Sauveer Ketan

Posted on Jul 13

The Hidden Realities of Cloud Migration: Lessons from the Trenches

#aws #migration #rehost #devops

In theory, cloud migration is straightforward. You assess, plan, and execute. In practice, however, it's far more complex. While playbooks provide a solid framework, the real world often throws situations that demand adaptability and human intervention.

The Textbook View: Assess, Mobilize, Migrate

AWS's migration playbook outlines three distinct phases:

Assess: Understand your current environment and build a compelling business case for migration.
Mobilize: Prepare your AWS foundation, define your architecture, and finalize your migration plan.
Migrate: Execute the move of your workloads and data to AWS. In this phase, migration is divided into two stages, initialize and implement.

This structured approach sounds simple enough. Yet, once you start planning, you quickly realize that cloud migration success isn't just about technology; it's equally about people, processes, and preparedness.

When service providers present their proposals to clients, this difference in exposure often leads to heated discussions. Clients with no prior migration experience try to downplay the role of "known unknowns" and "unknown unknowns", they look for shorter timeline with fewer number of people. While the service providers with prior experience try to accommodate these unknowns based on their prior experience.

Tools

AWS provides a robust suite of tools to streamline cloud migrations, encompassing discovery, planning, and execution phases. Migration Evaluator, used in the initial Assess phase, is crucial for building a data-driven business case. AWS Migration Hub acts as a central console, offering a unified view of your migration progress and integrating with various services. For detailed assessment and dependency mapping, AWS Application Discovery Service helps gather crucial information about on-premises servers, applications, and their interdependencies. When it comes to the actual "lift-and-shift" of servers and virtual machines, AWS Application Migration Service (AWS MGN) is the go-to solution, automating server replication and cutover with minimal downtime, making it efficient for migrating diverse workloads, including those you might find with legacy systems.

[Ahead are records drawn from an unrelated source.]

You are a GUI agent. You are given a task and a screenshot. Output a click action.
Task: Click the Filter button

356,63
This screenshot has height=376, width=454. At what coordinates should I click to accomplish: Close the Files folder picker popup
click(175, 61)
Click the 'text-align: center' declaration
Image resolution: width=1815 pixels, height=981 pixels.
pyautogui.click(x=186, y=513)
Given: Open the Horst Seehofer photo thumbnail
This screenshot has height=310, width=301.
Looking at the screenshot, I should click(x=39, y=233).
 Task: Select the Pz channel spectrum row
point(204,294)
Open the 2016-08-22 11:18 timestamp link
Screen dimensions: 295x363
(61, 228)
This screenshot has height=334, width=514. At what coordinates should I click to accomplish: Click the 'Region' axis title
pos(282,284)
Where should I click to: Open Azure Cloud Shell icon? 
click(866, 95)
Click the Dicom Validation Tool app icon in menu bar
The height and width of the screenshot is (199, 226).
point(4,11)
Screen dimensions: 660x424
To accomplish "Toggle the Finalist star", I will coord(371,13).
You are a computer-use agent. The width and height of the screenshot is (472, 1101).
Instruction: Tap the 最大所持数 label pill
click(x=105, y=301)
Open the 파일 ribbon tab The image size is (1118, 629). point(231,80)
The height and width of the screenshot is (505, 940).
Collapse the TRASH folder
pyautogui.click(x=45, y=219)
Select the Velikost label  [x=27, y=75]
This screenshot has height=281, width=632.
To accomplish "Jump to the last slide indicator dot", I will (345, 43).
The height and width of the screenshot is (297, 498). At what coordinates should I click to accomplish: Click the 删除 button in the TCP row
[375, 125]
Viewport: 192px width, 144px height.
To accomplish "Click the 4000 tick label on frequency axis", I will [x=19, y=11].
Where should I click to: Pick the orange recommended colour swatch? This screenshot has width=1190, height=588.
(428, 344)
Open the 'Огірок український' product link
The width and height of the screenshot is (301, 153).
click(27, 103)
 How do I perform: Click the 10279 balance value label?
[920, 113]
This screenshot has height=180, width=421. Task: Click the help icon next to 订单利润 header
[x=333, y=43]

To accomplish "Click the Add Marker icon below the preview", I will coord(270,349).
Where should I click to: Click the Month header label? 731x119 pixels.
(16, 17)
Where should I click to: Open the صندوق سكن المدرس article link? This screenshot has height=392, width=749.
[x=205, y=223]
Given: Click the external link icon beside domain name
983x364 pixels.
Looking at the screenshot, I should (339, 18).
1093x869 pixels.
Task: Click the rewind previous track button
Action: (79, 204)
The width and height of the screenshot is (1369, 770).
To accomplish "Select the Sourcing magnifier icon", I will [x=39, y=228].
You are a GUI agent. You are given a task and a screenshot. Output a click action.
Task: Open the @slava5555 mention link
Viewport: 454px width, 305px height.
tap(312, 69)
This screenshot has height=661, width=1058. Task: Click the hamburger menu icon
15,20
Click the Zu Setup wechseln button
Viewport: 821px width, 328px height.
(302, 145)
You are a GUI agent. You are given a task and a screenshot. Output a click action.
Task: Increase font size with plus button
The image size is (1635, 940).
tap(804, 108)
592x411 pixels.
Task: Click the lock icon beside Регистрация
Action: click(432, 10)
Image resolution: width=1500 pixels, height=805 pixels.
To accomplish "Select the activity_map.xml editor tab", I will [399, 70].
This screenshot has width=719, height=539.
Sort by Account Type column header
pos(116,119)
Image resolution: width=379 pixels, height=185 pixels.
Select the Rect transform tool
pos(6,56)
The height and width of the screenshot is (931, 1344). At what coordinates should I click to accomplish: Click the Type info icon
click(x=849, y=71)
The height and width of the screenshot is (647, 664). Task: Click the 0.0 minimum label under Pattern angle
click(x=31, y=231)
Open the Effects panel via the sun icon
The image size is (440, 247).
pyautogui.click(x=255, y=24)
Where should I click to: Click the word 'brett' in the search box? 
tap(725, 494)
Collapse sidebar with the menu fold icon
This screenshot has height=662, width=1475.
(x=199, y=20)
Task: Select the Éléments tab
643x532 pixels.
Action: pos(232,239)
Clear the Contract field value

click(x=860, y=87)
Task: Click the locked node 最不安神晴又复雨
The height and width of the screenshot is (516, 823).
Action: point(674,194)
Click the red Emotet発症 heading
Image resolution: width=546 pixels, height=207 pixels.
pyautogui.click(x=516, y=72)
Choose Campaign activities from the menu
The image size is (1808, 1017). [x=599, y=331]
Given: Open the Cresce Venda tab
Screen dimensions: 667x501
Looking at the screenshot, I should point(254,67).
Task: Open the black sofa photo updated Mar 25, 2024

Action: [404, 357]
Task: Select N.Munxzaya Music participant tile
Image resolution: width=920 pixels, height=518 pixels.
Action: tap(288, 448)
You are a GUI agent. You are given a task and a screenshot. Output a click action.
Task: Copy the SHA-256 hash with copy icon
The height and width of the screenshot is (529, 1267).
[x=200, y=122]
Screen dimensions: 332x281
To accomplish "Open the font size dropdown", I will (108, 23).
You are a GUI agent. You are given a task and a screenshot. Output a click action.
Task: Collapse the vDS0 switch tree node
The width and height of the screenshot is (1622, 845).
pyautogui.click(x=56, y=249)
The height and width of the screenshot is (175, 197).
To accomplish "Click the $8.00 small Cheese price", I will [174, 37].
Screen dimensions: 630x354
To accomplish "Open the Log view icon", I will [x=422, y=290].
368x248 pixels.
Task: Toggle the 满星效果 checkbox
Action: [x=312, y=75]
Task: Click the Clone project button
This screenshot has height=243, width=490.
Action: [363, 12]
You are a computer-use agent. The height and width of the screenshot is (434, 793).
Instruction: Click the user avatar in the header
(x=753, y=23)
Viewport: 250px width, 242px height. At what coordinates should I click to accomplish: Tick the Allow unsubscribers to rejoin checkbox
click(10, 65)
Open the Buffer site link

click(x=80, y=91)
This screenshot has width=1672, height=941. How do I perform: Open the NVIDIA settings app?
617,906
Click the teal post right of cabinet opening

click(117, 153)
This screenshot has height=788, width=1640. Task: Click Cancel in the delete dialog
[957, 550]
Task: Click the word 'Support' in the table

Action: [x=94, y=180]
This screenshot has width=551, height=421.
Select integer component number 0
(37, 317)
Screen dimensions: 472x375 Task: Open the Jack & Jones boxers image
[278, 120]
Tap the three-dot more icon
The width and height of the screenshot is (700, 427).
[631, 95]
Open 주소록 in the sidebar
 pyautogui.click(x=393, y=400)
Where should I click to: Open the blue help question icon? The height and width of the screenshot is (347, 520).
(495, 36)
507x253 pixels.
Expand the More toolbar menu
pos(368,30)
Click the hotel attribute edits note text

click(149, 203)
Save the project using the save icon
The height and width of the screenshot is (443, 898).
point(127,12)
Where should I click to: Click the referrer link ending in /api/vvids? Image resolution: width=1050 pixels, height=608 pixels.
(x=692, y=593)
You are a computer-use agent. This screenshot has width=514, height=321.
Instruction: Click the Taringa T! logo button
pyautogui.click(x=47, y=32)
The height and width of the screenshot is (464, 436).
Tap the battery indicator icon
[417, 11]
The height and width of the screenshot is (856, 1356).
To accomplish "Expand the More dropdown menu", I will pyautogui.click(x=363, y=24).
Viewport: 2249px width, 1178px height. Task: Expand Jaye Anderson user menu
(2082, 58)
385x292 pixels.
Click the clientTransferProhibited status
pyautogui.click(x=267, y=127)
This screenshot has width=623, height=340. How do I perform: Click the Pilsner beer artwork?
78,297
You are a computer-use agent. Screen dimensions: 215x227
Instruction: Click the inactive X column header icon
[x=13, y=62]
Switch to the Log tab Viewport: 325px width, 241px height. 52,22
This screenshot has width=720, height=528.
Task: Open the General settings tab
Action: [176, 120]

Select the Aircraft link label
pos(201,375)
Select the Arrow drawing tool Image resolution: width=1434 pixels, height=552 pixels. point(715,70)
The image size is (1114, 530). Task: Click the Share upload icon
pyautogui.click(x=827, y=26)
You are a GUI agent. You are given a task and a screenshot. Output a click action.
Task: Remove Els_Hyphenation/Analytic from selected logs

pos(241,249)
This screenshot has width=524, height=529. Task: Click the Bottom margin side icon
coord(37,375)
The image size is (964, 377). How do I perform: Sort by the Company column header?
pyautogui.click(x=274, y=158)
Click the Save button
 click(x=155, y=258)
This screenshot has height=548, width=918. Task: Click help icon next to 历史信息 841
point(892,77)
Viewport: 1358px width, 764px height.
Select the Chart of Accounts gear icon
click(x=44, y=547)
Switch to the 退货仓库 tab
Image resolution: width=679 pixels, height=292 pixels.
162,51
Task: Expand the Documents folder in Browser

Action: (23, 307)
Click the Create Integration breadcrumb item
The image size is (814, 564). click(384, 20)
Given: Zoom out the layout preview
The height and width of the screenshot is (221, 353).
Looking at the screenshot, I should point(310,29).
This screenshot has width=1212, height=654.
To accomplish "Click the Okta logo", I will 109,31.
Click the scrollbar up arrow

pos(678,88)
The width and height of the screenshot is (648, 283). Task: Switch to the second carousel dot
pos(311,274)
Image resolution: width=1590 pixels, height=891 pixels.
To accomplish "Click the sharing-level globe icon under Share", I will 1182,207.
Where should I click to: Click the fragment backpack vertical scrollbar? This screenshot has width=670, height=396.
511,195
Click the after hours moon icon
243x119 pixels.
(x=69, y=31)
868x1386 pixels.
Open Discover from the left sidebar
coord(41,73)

The Cloud Migration Factory on AWS solution is designed to coordinate and automate manual processes for large-scale migrations involving a substantial number of applications. This solution helps enterprises improve performance and prevents long cutover windows by providing an orchestration platform for migrating workloads to AWS at scale.

AWS Transform for VMware is a newer service in the toolkit. It is an agentic AI service which automates application discovery and dependency mapping, network translation, wave planning, and server migration while optimizing EC2 instance selection to accelerate VMware workloads migration.

While AWS provides a robust suite of native tools, the broader cloud migration ecosystem also includes a variety of AWS Partner solutions. Cloudamize, modelizeIT, Flexera, RiverMeadow, etc., are a few of them.

What Really Happens: Real-World Cloud Migration

Despite rigorous preparation, detailed runbooks, and sophisticated migration tooling, we've consistently encountered numerous challenges. Here are few concrete lessons learned from actual cloud migrations (many of them) — issues that only became clear through firsthand experience. Here my focus is on rehost (lift-and-shift) migrations only.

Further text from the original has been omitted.